Oui. Les mains du grand-père transmettent quelque chose qui est maintenant désuet, à l’époque du gogo et de la rébellion de la jeunesse. Grand-père est très vieux et même s’il n’aime pas dire son âge, on dirait que depuis des milliers d’années ses mains transmettent des messages en provenance d’une lointaine étoile, une étoile qui scintille toujours fidèle et me contemple plus clairement les nuits d’été sur la plage solitaire où nous habitons.


Les mains du grand-père transmettent des messages de beauté, mais aussi de douleur, quand cette douleur est profonde. Je ne crois pas qu’elles transmettent de douleurs laides. Grand-père est avec nous mais il habite un autre monde, parfois.


Il a le don d’enfermer un rayon de lumière dans une toile, il peut attraper un papillon et l’enfermer dans des couleurs sans qu’il ne se sente prisonnier, il prend aussi des morceaux de musique et des cris d’ouvriers dans une usine.


Mais c’est un enfant! Nous, ses petits-enfants, sommes parfois plus mûrs que lui; quand mon petit frère lui explique le fonctionnement du moteur de son “chachi-Kart”, il ne fait que penser à sa couleur rouge brillante.


Ses poches sont le grenier du diable: des petites fleurs sèches qui se tordent comme des petits oiseaux, des cailloux de couleurs, des racines qui soudainement ont une voix.


Oui. Ses mains longues et osseuses transmettent des messages. Il n’y en a pas de pareilles pour nous faire sentir les pulsations nocturnes des forêts vierges amazoniennes, la plainte silencieuse des anciennes ruines, la solitude salée des côtes… L’on sent glisser entre ses doigts le sable chaud des ports désolés!

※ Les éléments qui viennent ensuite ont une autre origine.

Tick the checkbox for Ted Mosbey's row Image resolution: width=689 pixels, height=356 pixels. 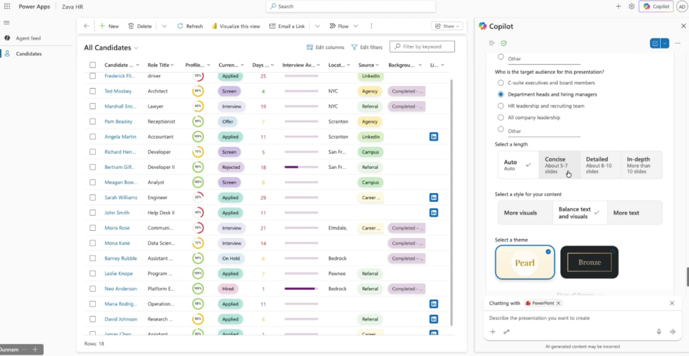point(93,91)
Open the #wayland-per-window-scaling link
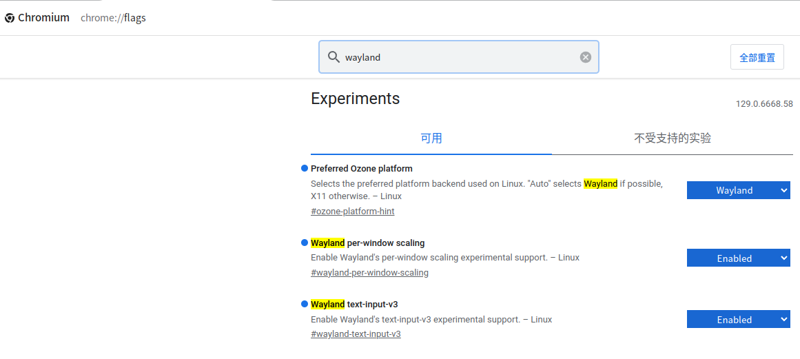800x359 pixels. (369, 272)
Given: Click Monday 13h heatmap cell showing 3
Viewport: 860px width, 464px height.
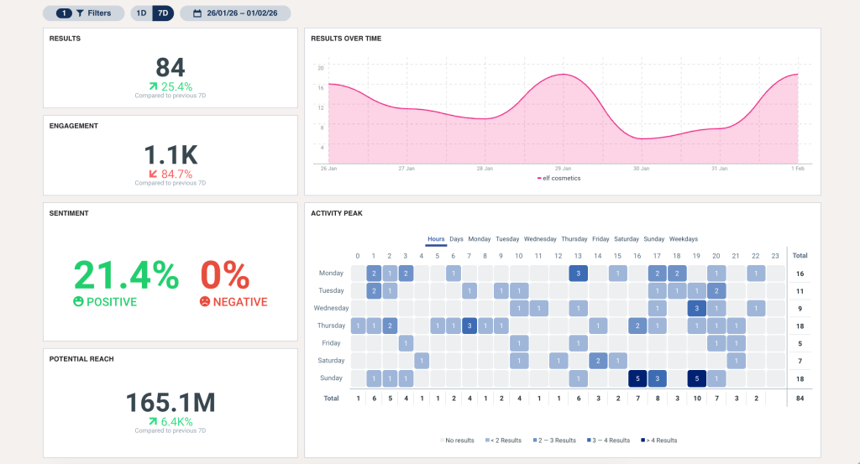Looking at the screenshot, I should [x=578, y=274].
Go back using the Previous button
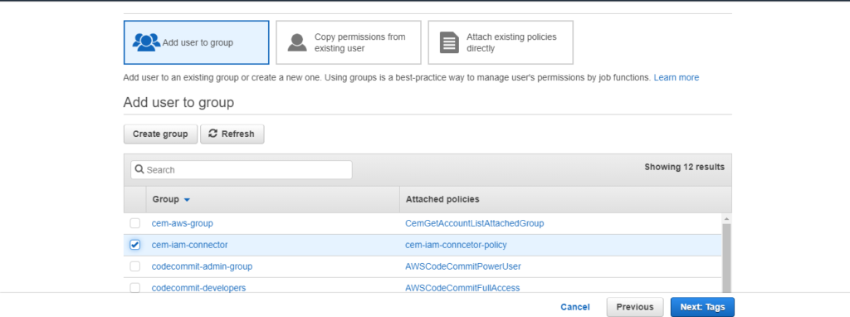Viewport: 850px width, 317px height. point(635,307)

Ceux-là sont ses paysages. Mais parfois il prend des morceaux d’os morts et des mottes de boue et il fait des êtres qui poussent des gémissements et parlent des langues bizarres; ses voiliers naviguent sur des vagues inertes pendant les nuits sidérales, éclairés par la lumière de cette étoile lointaine que les astronomes ne détectent pas et qui n’apparaît que quand nous nous découvrons gentils dans le ciel de ma plage silencieuse.


Oui. Mon grand-père est maigre, on le compara un jour à un personnage du Greco. Il marche d’un pas toujours pressé et, chose étrange, il n’a jamais de parcours fixé. Il peut s’arrêter tantôt devant une branche fleurie tantôt devant une horrible vieille qui vend des légumes car il voit de la beauté dans ses rides et il la transmet sur ses toiles. Quand il n’a pas de toiles, il peint sur des cartons, des papiers, des pots de fleurs, même sur de la musique, mais il peint, il peint car c’est sa raison de vivre et rien que celle-là, jamais une autre.

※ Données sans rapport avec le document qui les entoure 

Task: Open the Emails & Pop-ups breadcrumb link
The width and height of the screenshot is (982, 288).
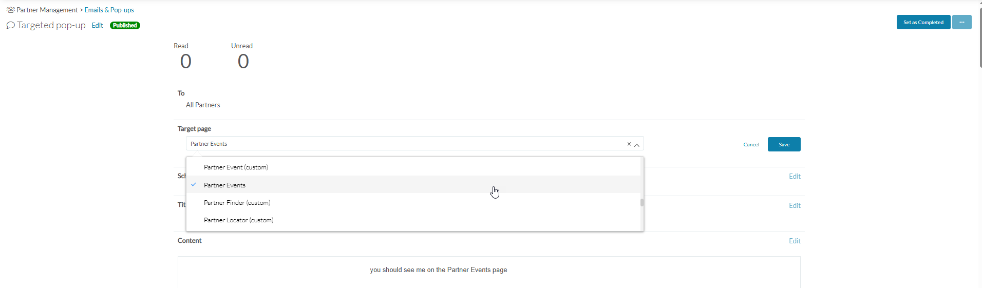Action: click(x=109, y=10)
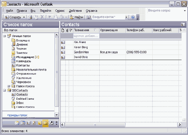Sort by attachment paperclip column header
188x135 pixels.
(67, 30)
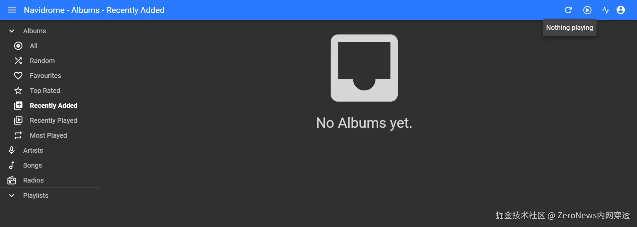Viewport: 637px width, 227px height.
Task: Click the Favourites heart icon
Action: coord(18,76)
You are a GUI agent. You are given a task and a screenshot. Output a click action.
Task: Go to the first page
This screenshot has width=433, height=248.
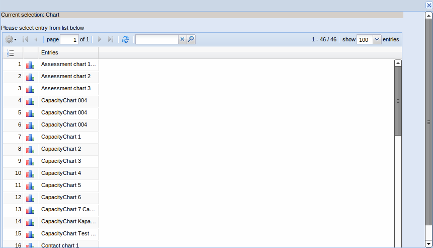[25, 39]
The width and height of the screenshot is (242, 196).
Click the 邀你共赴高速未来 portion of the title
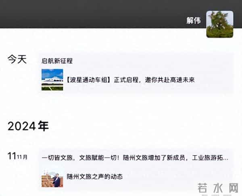(170, 80)
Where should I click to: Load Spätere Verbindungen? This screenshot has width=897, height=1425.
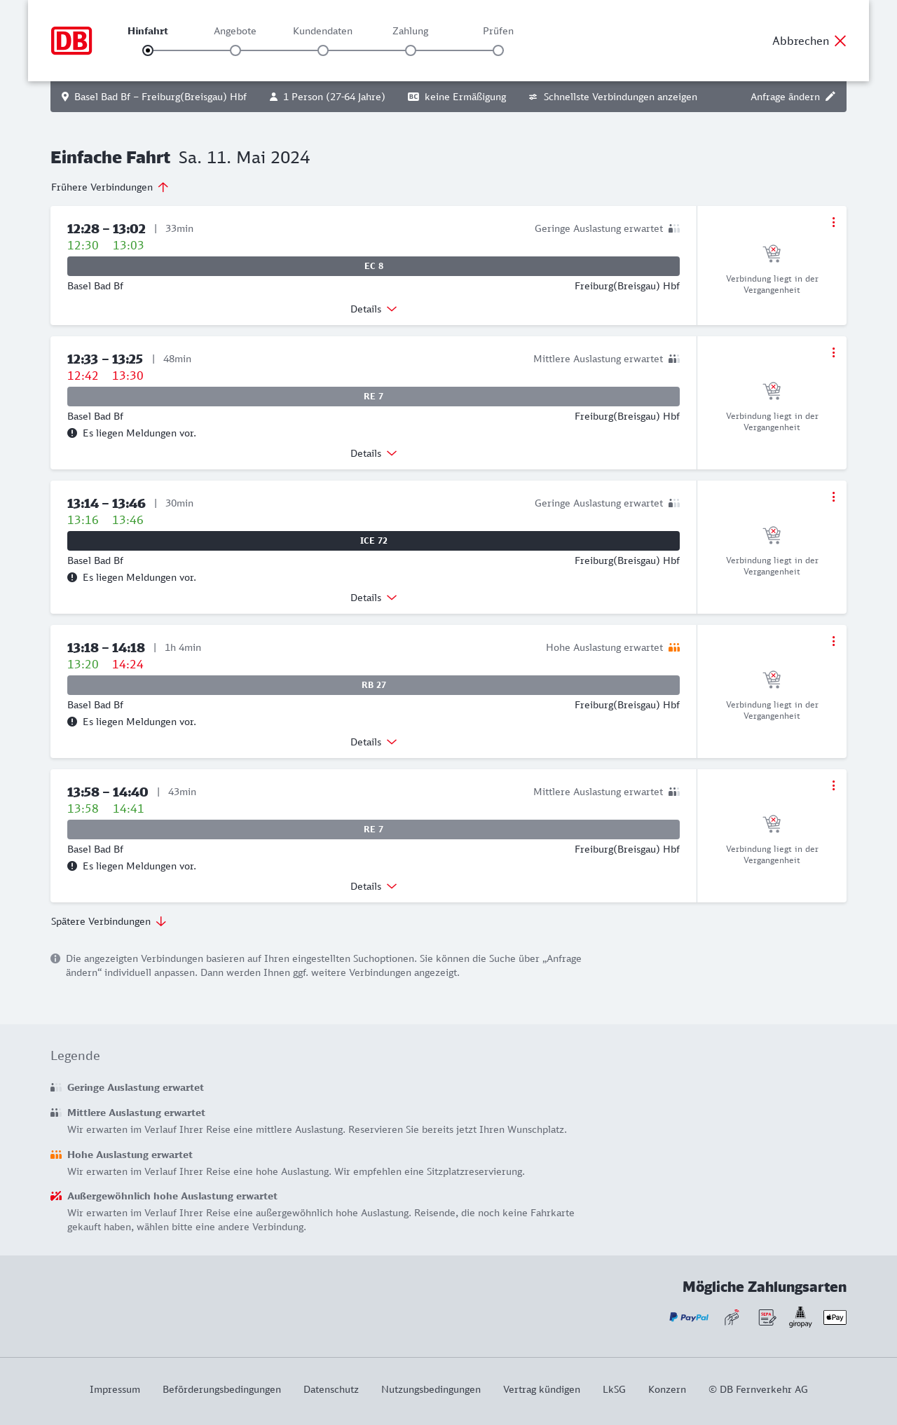coord(109,921)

Parfois je m’enfonce dans ses tableaux, dans ses déserts chauds, dans ses forêts amazoniennes ivres de chaleur, dans ses sentiers luisants. Je me regarde dans les visages qu’il peint et j’ai l’impression que des larmes jaillissent des yeux de peinture à l’huile et que des éclats de rire pourraient sortir des lèvres.


Quelquefois je rentre lentement dans ses cathédrales de glace, entre ses palais cramoisis, entre ses danseuses pâles, et parfois son monde m’effraie un peu; alors je sors en courant loin de ses saints tristes, de ses poètes désillusionnés, de ses Indiennes à la chevelure décorée de fleurs.


Oui, mon grand-père a son monde, ses étoiles mystérieuses, ses mains qui répartissent des messages. Et il y a des fois où il est très loin bien que nous soyons des morceaux de son être et de son amour.


Mais la crainte s’évanouit quand il rentre à la maison avec son sac à pain chaud qu’il apporte tous les jours à notre table et nous mangeons tous de ce pain, même le bébé qui ne parle pas encore et qui le regarde les yeux grands ouverts.


C’est une coutume vieille comme le monde, papi, de se réunir tous à table et de manger le pain chaud.